Утешительные, теплые, мягкие, расслабляющие душу слова, но они прикрывают
сухую, жесткую, правду. Ибо посланцу, привезшему письмо, поручено наконец
разъяснить Марии Стюарт, что ни о каком оправдании перед Елизаветой не может
быть и речи, что имеется в виду настоящее судебное расследование шотландских
событий, пусть пока еще под стыдливым названием «конференция».
Но от таких слов, как дознание, судебное расследование, приговор, гордость
Марии Стюарт взвивается на дыбы, как от прикосновения раскаленным железом. «Нет
у меня иного судьи, кроме предвечного, – вырывается у нее с гневными рыданиями,
– и никто не вправе меня судить. Я знаю, кто я, и знаю все преимущества,
принадлежащие моему сану. Я и в самом деле по собственному почину и со всем
доверием предложила королеве, моей сестре, выступить судьею в моих делах.
Однако как же это возможно, раз она отказывается меня принять?» С угрозой
предрекает она (и дальнейшее подтвердит ее слова), что Елизавете не будет проку
от того, что она задержала ее в своей стране. И тут она берется за перо. «Hélas
Madame!
[*] – восклицает она в волнении. – Где
же это слыхано, чтобы кто-нибудь укорил государя за то, что он преклонил свой
слух к словам жалобщика, сетующего на бесчестное обвинение!.. Оставьте мысль,
будто я прибыла в эту страну, спасая свою жизнь. Ни Шотландия, ни весь прочий
мир от меня не отвернулись, а прибыла я сюда, чтобы отстоять свою честь и найти
управу на ложных обвинителей моих, а не для того, чтобы отвечать им, как
равным. Среди всех друзей избрала я Вас, ближайшую родственницу и лучшего друга
(perfaicte Amye), чтобы бить Вам челом на моих хулителей, в надежде, что Вы
честью для себя почтете восстановить добрую славу королевы». Не чаяла она,
убегая из одной тюрьмы, быть задержанной «quasi en un autre»
[*]. И запальчиво требует она того, чего ни один человек еще не
мог добиться от Елизаветы, а именно: ясных, недвусмысленных поступков, либо
помощи, либо свободы. Она готова de bonne voglia
[*] оправдаться перед Елизаветой, но только не перед своими
подданными на суде, разве что их приведут к ней со связанными руками. С полным
сознанием лежащей на ней неотъемлемой благодати отказывается она быть
поставленной на одну доску со своими подданными: лучше ей умереть.

════

Текст задания:
Верны ли по отрывку о Марии Стюарт утверждения (а), (б) и (в)? На каждое ответьте «да» или «нет» и дословно приведите слова отрывка, которые это решают.
(а) Мария Стюарт говорит, что приехала в эту страну ради спасения своей жизни.
(б) Мария Стюарт сама предложила Елизавете стать судьей в ее делах.
(в) Судебное расследование шотландских событий пока называют «конференцией».
Записи — отдельный материал, с отрывком они не связаны.

════

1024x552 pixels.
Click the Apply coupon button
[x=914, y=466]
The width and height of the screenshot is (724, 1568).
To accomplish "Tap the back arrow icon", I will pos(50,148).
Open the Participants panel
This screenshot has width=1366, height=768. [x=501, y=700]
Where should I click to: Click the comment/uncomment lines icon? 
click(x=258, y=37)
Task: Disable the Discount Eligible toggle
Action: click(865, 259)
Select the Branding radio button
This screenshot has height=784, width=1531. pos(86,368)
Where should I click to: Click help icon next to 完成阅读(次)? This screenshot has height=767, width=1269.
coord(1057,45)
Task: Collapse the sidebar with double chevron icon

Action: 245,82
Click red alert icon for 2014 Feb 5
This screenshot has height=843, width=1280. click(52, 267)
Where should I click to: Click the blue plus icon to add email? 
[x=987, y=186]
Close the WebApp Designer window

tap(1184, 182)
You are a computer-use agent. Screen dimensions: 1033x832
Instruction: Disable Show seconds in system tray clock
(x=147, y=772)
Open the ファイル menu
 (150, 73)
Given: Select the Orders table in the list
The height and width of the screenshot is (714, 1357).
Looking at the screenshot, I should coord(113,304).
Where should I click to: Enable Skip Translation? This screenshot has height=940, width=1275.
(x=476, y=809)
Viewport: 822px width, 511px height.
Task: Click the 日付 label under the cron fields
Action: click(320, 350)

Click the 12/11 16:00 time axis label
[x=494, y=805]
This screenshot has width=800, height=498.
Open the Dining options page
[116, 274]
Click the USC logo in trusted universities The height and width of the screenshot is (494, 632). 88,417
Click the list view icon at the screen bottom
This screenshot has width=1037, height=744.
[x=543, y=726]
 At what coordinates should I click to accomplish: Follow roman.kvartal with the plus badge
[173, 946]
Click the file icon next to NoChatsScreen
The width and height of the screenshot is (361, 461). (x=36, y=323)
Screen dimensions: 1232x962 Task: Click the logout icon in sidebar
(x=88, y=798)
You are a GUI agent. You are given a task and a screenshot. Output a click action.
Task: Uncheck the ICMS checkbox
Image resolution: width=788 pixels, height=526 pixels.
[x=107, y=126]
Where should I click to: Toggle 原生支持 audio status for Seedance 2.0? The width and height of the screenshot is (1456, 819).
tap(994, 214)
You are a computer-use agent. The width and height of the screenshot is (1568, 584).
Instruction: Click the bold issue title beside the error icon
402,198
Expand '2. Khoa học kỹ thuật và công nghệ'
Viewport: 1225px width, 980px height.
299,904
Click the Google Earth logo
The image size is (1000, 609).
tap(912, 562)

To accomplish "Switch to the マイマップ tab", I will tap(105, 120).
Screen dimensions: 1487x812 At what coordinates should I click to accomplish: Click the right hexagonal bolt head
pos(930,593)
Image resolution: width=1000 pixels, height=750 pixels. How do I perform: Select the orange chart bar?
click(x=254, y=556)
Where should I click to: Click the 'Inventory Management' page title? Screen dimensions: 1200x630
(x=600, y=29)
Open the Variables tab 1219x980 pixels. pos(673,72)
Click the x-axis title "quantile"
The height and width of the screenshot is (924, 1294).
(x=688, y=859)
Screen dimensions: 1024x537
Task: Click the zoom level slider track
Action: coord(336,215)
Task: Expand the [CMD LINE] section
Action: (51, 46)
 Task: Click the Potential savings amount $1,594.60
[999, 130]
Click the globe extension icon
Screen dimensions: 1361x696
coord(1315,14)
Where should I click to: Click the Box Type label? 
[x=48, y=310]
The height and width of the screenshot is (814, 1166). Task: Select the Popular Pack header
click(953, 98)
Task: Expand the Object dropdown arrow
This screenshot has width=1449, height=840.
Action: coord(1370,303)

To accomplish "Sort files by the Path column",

════

Решение задания:
(а) Нет: «Оставьте мысль, будто я прибыла в эту страну, спасая свою жизнь».
(б) Да: «Я и в самом деле по собственному почину и со всем доверием предложила королеве, моей сестре, выступить судьею в моих делах».
(в) Да: «пусть пока еще под стыдливым названием „конференция“».